Il mare, il buon bere, il mangiare bene e...chi più ne ha, più ne metta

10 dicembre 2015

A scuola da Italian Kitchen Academy


Si è concluso di recente a Roma il primo corso professionale dell’Italian Kitchen Academy, tenuto dallo chef Andrea Dolciotti.
Un corso che ha l’obiettivo di fornire una formazione altamente qualificata agli aspiranti chef, dotandoli di un bagaglio di conoscenze in grado di favorire e agevolare l’ingresso nel mercato del lavoro.
L’offerta didattica della scuola è comunque ampia e si declina anche attraverso laboratori monografici e di approfondimento, corsi di cucina per appassionati, eventi e degustazioni enogastronomiche.
Durante il primo corso professionale, la classe ha risposto al meglio e gli stimoli provenienti dai vari chef che si sono alternati in cattedra – oltre a Dolciotti anche Maurizio Serva de La Trota, Antonio Gentile del Red Fish e Andrea De Bellis dell’omonima pasticceria – sono stati brillantemente colti da tutti i partecipanti. Come prova finale gli allievi hanno prestato servizio, durante il pranzo della scorsa domenica 29 novembre, presso il ristorante Le Tamerici di Roma.

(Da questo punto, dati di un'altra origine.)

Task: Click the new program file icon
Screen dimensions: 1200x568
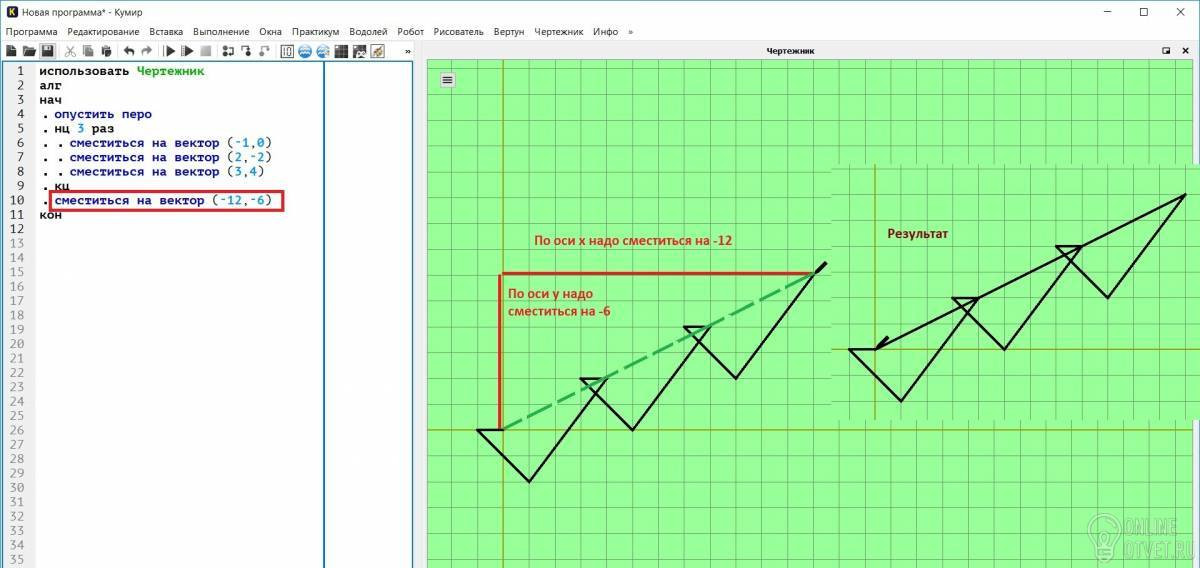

Sotto lo sguardo vigile degli chef Dolciotti e Giovanni Cappelli, rispettivamente responsabile della scuola e chef de Le Tamerici, i corsisti si sono divisi i compiti come in una brigata di primo livello, servendo piatti dalle non semplici preparazioni.


L’obiettivo era infatti di vederli all’opera in brigata, ultimo step di una preparazione durata due mesi con lezioni e prove pratiche.


Da ospite e testimone esterno, come altri blogger e giornalisti, posso dire che il pranzo è davvero ben riuscito. Innanzitutto per il contesto. Il locale, anche se non molto grande, è molto caldo e accogliente: luci soffuse, bottiglie alle pareti, travi a vista e parquet gli conferiscono un’aria ospitale e raffinata. Inoltre è un ristorante che nella zona di Fontana di Trevi si distingue nettamente dagli altri, sin troppo turistici e poco attraenti per i gourmet.
I contenuti del menù offertoci sono stati concordati con gli chef docenti ed i piatti sono risultati buoni e golosi, sia pur con qualche fisiologica sbavatura da parte degli allievi del corso.
Abbiamo cominciato con una mousse di ricotta speziata avvolta in un croccante nido di pasta kataifi guarnito con carciofi fritti, per poi proseguire con una ottima cipolla cotta (sotto sale) al forno, ripiena di crema di Brie.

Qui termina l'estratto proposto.